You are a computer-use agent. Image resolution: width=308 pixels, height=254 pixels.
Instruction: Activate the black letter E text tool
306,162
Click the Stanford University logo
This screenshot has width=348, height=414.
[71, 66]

=-=-=-=-=

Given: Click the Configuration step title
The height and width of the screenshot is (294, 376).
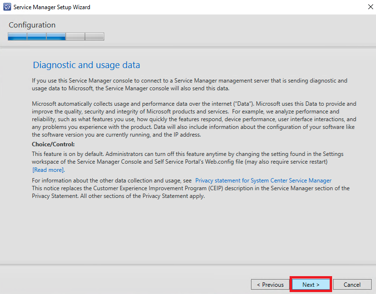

=-=-=-=-=

## Work order
Check each line of the material for the word "Click". Copy the ones that have it.

## Reply to the task
Click the Stanford University logo
Given: Click the Configuration step title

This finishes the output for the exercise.